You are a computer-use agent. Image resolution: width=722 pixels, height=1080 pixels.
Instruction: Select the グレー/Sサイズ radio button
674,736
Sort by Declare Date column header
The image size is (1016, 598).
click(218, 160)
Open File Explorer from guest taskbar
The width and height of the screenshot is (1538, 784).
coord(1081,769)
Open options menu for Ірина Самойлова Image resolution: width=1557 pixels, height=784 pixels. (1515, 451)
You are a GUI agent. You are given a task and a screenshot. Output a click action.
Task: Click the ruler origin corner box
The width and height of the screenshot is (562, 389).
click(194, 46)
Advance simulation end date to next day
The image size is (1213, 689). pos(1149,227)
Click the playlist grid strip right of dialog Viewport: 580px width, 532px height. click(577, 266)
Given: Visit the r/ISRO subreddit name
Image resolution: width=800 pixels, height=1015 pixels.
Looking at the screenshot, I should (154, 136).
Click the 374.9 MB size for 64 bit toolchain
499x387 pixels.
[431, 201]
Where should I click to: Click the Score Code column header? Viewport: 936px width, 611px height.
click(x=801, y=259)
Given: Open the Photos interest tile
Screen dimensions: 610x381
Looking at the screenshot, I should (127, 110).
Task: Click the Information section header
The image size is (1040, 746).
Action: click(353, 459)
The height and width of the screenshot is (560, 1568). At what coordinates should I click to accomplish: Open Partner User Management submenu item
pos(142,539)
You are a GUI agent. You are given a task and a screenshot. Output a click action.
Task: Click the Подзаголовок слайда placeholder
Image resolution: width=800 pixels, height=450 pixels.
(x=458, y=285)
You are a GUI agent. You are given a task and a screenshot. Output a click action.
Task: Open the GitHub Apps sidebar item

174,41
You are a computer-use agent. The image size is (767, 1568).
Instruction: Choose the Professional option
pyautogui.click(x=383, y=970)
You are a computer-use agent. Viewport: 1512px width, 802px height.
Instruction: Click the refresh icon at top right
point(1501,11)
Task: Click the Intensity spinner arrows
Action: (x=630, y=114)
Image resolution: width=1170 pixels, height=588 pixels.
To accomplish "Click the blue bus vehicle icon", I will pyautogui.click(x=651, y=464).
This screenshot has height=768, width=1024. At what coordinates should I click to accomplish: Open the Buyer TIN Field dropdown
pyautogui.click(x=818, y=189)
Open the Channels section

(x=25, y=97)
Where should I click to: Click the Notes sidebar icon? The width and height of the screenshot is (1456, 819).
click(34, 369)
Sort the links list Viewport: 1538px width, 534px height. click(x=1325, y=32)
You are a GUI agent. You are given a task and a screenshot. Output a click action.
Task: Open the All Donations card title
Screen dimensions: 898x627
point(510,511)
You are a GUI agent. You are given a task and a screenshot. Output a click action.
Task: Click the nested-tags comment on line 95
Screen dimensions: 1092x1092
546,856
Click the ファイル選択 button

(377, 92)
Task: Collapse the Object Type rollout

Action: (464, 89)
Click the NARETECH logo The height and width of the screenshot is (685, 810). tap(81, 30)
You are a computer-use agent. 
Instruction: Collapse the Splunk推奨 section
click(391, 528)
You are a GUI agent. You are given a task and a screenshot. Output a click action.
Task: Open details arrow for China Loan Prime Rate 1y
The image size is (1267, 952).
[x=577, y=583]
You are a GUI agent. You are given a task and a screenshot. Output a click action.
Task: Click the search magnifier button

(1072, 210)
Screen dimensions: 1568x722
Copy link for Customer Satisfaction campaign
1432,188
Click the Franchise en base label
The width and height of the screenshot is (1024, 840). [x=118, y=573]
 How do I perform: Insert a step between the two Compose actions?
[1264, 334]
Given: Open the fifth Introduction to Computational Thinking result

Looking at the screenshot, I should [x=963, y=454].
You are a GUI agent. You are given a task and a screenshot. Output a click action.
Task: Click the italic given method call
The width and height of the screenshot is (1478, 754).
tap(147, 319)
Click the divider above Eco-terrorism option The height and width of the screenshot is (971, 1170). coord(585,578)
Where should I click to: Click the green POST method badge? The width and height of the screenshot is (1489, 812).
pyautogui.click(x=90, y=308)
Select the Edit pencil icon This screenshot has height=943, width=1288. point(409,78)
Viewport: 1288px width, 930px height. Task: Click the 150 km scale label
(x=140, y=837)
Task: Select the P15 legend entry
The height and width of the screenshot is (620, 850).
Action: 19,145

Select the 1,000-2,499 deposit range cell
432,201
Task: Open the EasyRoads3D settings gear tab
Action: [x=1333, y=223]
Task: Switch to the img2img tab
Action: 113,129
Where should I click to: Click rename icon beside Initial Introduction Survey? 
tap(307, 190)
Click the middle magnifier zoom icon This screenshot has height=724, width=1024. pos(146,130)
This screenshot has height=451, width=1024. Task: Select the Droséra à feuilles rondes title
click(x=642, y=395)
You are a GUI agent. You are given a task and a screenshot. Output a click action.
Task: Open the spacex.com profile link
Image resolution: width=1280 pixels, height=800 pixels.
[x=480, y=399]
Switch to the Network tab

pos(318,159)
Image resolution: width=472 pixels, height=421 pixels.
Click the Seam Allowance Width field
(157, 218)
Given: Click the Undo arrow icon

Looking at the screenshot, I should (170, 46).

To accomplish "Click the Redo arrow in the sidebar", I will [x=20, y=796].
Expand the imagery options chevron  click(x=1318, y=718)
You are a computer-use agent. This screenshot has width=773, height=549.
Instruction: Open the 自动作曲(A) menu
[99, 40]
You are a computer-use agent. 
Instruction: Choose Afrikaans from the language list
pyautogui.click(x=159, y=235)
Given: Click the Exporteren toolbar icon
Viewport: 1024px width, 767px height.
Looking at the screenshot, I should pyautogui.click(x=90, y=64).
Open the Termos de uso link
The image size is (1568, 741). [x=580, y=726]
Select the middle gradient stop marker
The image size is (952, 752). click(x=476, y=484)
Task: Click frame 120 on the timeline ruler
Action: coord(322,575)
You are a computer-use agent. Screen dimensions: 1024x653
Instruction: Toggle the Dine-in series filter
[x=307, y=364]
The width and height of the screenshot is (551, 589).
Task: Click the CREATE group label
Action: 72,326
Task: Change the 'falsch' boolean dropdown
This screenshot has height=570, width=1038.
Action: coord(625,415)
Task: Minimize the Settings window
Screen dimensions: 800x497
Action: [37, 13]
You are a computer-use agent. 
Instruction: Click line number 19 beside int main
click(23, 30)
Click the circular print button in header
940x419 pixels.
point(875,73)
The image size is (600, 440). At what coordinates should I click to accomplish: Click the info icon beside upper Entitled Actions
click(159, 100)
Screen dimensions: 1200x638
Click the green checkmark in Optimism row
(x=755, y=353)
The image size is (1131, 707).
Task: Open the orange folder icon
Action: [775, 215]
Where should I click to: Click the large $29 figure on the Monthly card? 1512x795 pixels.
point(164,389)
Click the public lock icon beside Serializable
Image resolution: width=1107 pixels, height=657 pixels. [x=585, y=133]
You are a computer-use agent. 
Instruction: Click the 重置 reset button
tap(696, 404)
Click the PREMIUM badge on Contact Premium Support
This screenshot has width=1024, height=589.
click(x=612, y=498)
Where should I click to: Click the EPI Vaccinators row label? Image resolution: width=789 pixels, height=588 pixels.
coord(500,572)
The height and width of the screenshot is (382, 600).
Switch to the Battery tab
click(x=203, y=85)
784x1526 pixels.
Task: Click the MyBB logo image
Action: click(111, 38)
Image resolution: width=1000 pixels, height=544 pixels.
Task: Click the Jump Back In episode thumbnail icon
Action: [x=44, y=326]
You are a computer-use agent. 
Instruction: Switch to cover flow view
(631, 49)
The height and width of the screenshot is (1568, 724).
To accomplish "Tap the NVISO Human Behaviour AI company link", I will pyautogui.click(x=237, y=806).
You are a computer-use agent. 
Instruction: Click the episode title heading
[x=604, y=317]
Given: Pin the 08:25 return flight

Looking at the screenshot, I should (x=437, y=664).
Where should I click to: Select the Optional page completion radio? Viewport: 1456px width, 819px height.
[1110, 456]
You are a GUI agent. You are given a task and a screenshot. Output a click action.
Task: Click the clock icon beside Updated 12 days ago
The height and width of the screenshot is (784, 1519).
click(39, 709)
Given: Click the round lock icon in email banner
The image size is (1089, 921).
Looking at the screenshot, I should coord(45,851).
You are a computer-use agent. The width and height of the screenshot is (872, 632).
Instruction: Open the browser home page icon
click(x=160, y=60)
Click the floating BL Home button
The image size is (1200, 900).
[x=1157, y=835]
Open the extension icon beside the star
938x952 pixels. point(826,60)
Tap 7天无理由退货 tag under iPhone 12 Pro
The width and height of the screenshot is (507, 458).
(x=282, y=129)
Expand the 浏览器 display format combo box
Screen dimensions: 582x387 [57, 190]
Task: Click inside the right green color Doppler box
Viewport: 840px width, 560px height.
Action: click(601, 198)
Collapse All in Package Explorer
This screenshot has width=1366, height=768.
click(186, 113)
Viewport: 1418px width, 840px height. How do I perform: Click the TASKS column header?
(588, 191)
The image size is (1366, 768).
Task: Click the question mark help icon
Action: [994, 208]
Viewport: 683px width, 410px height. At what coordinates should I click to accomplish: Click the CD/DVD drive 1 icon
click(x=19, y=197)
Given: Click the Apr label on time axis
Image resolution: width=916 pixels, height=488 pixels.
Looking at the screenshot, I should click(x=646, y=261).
—————
What the task requires => Turn the lines from the one containing "Given: Open the Photos interest tile" through the one containing "Sort the links", both included, into a numbered list, leaving out any blank lines.

Answer to this problem =>
1. Given: Open the Photos interest tile
2. Screen dimensions: 610x381
3. Looking at the screenshot, I should (127, 110).
4. Task: Click the Information section header
5. The image size is (1040, 746).
6. Action: click(353, 459)
7. The height and width of the screenshot is (560, 1568). At what coordinates should I click to accomplish: Open Partner User Management submenu item
8. pos(142,539)
9. You are a GUI agent. You are given a task and a screenshot. Output a click action.
10. Task: Click the Подзаголовок слайда placeholder
11. Image resolution: width=800 pixels, height=450 pixels.
12. (x=458, y=285)
13. You are a GUI agent. You are given a task and a screenshot. Output a click action.
14. Task: Open the GitHub Apps sidebar item
15. 174,41
16. You are a computer-use agent. The image size is (767, 1568).
17. Instruction: Choose the Professional option
18. pyautogui.click(x=383, y=970)
19. You are a computer-use agent. Viewport: 1512px width, 802px height.
20. Instruction: Click the refresh icon at top right
21. point(1501,11)
22. Task: Click the Intensity spinner arrows
23. Action: (x=630, y=114)
24. Image resolution: width=1170 pixels, height=588 pixels.
25. To accomplish "Click the blue bus vehicle icon", I will pyautogui.click(x=651, y=464).
26. This screenshot has height=768, width=1024. At what coordinates should I click to accomplish: Open the Buyer TIN Field dropdown
27. pyautogui.click(x=818, y=189)
28. Open the Channels section
29. (x=25, y=97)
30. Where should I click to: Click the Notes sidebar icon? The width and height of the screenshot is (1456, 819).
31. click(34, 369)
32. Sort the links list Viewport: 1538px width, 534px height. click(x=1325, y=32)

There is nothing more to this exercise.